Uggghhh lack of self control...
Monday, June 28, 2010
I did not realize how many facets of my life my lack of self control affects. You guessed it...EVERY one! Yikes! I think I'd been in denial to this point but when I whittle things down here is the raw data...I drink too much beer, I eat too big of portions, I allow my insecurities in this life rule my mind, I used to smoke too much. So now that is a bitter pill to swallow. I feel as though I'm in one of the cartoons where the character tries to stop a water leak in a container by plugging it with a finger, then another leak pops and another and so on...you get the point. Until there is so much pressure the containers integrity can no longer sustain it and the sides give away. Quite the analogy but I am in no position to mince words at the moment. You could call it my very own butt kicking. I am a firm believer that we cannot move forward with change until we look ourselves right in the eye and be honest about what we see. With that having been said, there are things about me that I am happy with and that I am proud of...I am doing a bang up job as a single mom, my career is solid, I am compassionate and genuine.
What I need to work on now is figuring out how to find a balance of self control that is both workable and positive for me.
I quit smoking several months ago which I'm proud of and feel great about. That took a lot of self control and stubborness to kick that habit! I can go without having a beer a day but I find myself saying, why can't I have just one, I deserve it. Summer time when I come home from work, to sit with my son and his Grandma and have a drink while cooking supper on the bbq. My weakness! However, it doesn't matter how many calories I dutifully count...my "precious" beer does me in at the end of the day both on my tracker and on my waistline. Apparently I need to use a little stubborness here and set a mini goal.

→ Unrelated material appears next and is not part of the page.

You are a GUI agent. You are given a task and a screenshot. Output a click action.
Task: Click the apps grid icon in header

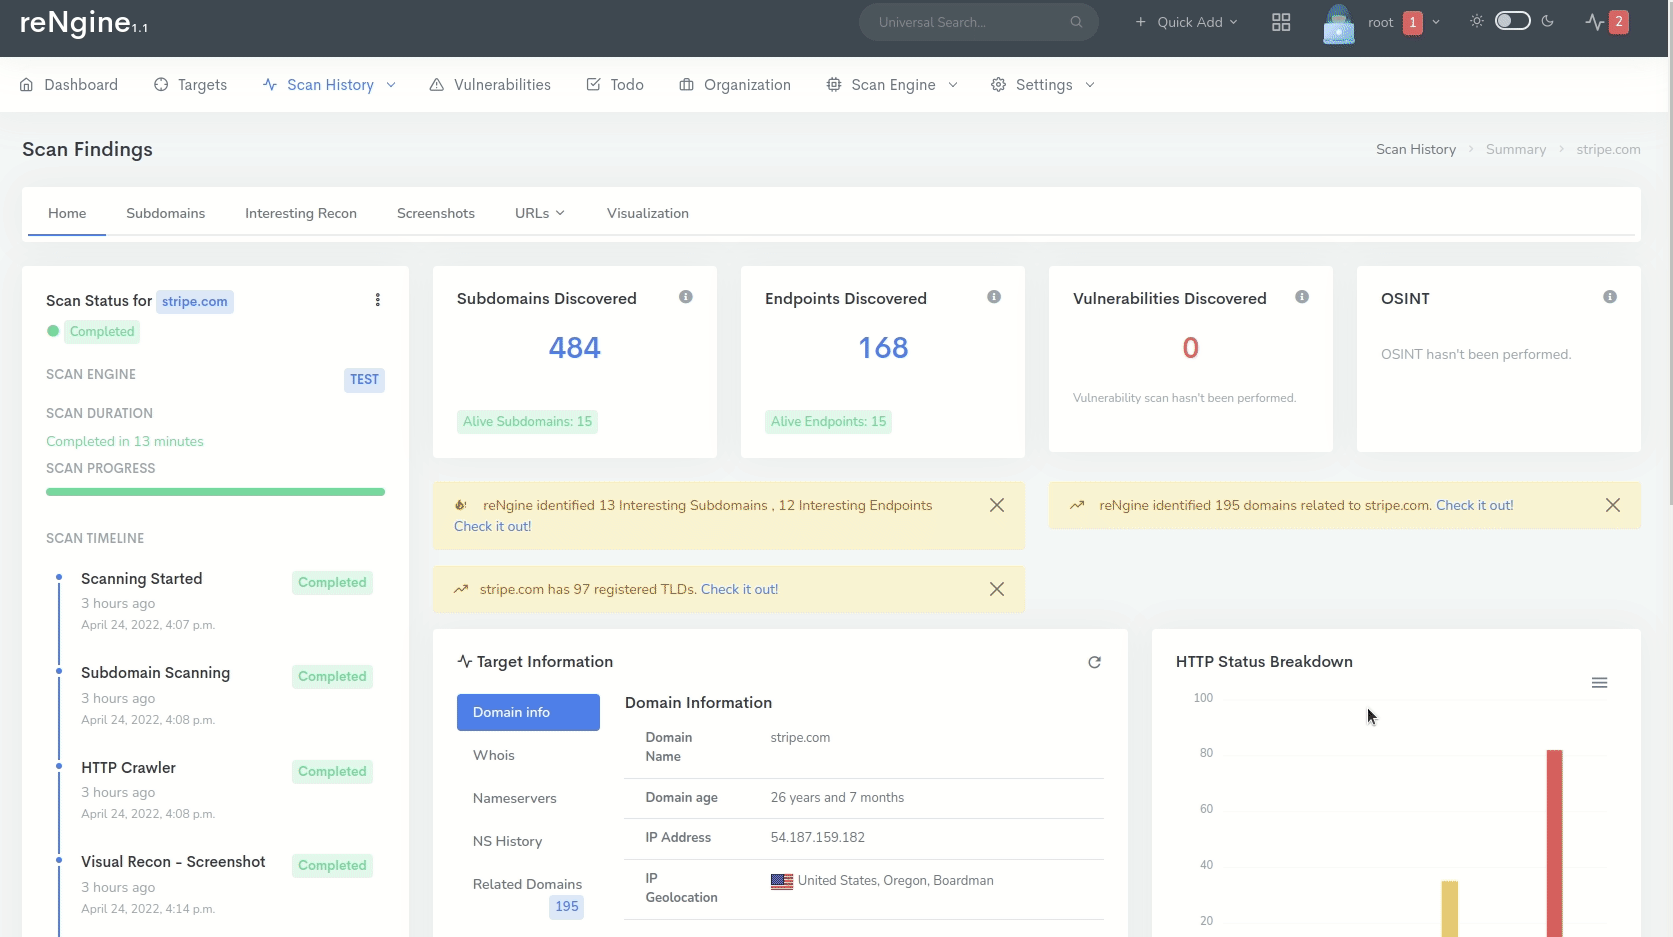point(1280,22)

Something like...no beer on weeknights.
The harshest place I lack self control and I am not happy to admit it is with my insecurities. I have been dating a guy on and off for just over a year, he will not commit to anything. We've had many discussions about it and our future, etc. Basically what it boils down to is I've allowed things to be a "friends with benefits" deal and I am emotionally paying the price. So the other day, I got angry and had a nasty case of verbal diahrrea on IM. No matter what he and I have been through, he has always treated me well, always respectful, supportive, etc. I allowed my self control to take a walk out stage right and my evil self took over. Not good. Several days later, he is no longer talking to me (which is probably for the best) and I feel like a total uncontrollable psychopath. Holy, I didn't realize I was so angry.
Why I'm writing about this here you may wonder? Honestly, I am of the opinion that all of these things stem from the same anxiety riddled self deep down inside of me. I've taken opportunity the last few days to strip the exterior away and really take a closer look. No blaming, no criticism, no self hatred....just plain old honesty. My list goes as follows...I used to use drugs, smoke, drink, eat and have temper tantrums. I've given up the drugs (a LONG time ago) and smoking. I'm tapering off the drinking and trying to make healthier food choices and portion sizes. Temper tantrums, it seems, although not as regular are still present. I'm slowly stripping away the things that I've used to quiet my anxiety down. Without the masks it is getting much easier to see inside myself. That, in and of itself, is a little scary but I truly believe it will be worthwhile. I fully believe that if one is to be a work in progress, things must be addressed in order to help oneself. Once upon a time, several years ago, I had been seeing a psychologist for cognitive therapy. I think perhaps it would be a good idea to do this again now when I can be a little more honest with myself. Something to ponder honestly.
What a remarkably enlightening Monday.